Why Live Bee Removal & Relocation is the Best Choice
Although bees are our allies when it comes to food production, we don’t always want them so close to our homes. Have you discovered a beehive or swarm on your property? Is the hive in a place where it could be inconvenient for people and animals and you’d like it removed?
When you discover an unwanted beehive on your property, you have two options for removal – relocation or extermination. Both methods remove the hive from your property but have very different ecological consequences that affect your local ecosystem more than you may realize.
What is Live Bee Removal and Relocation?
Live bee removal and relocation is pretty much how it sounds. When you find a beehive or bee swarm on your property, you can hire a company to remove the bees and relocate them to a new area away from homes and buildings. The bees get a second chance to add value to the environment by pollinating, and you get peace of mind knowing the risk of bee stings has been eliminated.

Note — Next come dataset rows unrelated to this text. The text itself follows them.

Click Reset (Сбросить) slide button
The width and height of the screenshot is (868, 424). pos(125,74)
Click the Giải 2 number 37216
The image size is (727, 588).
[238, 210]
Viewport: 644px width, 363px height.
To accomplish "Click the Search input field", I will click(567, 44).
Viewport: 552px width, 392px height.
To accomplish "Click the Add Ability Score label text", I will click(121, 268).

The Benefits of Live Bee Removal
Honeybees pollinate 1/3 of the food we eat, so keeping them alive helps keep us alive. Honeybees are one of our greatest allies when it comes to food production, so if we have the option to relocate them, it becomes a net benefit for us both at the end of the day.
- Preserve Generations of Bees – Live bee removal preserves the life of a hive so they can pollinate, produce honey, and create new generations of bees to carry on their important work.

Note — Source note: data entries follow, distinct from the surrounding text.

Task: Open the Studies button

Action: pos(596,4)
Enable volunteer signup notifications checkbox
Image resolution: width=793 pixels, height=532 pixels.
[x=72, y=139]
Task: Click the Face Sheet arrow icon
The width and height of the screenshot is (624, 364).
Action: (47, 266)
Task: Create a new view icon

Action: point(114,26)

- Harmless & Safe – Live been removal doesn’t harm the bees. A specially designed vacuum is used to remove the bees eliminating harm or death.

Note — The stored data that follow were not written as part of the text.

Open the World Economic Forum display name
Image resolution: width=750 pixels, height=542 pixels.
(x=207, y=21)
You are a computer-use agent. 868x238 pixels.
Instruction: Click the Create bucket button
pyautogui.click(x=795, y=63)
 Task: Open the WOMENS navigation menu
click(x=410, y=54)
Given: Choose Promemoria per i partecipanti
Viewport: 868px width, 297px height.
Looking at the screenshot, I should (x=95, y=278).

- Future Deterrent – Removing the hive eliminates the chances of a new hive developing from new bees attracted to the smell of wax left over from a destroyed hive.
- Chemical Free Process – No dangerous chemicals or harsh substances are used during the removal process.
The Dangers of Bee Insecticides
When a beehive is treated with an insecticide to exterminate it, you not only eliminate the hive and all future generations, but bee colonies within two miles of the beehive can be affected. Honeybees are always on the move and continually scouting for new resources.
After a hive is sprayed with insecticides, the guard bees will have died, and robber bees from other hives in the area may find the poisonous hive. Attracted by the honey reserves, the robber bees will start transferring insecticide contaminated honey to their hive and possibly leading to a widespread kill off for all the beehives in the local foraging area.
Won’t the Bees Just Move on in the Winter?
Once bees move in, modern construction practices provide honey bees with perfect protection to thrive year-round. Bees tend to construct hives in open spaces, and considering how mild Arizona winters can be, they will be more than happy to stick around. Colonies can grow to 100,000 bees and live for years. A queen bee can lay up 2,000 eggs in one day.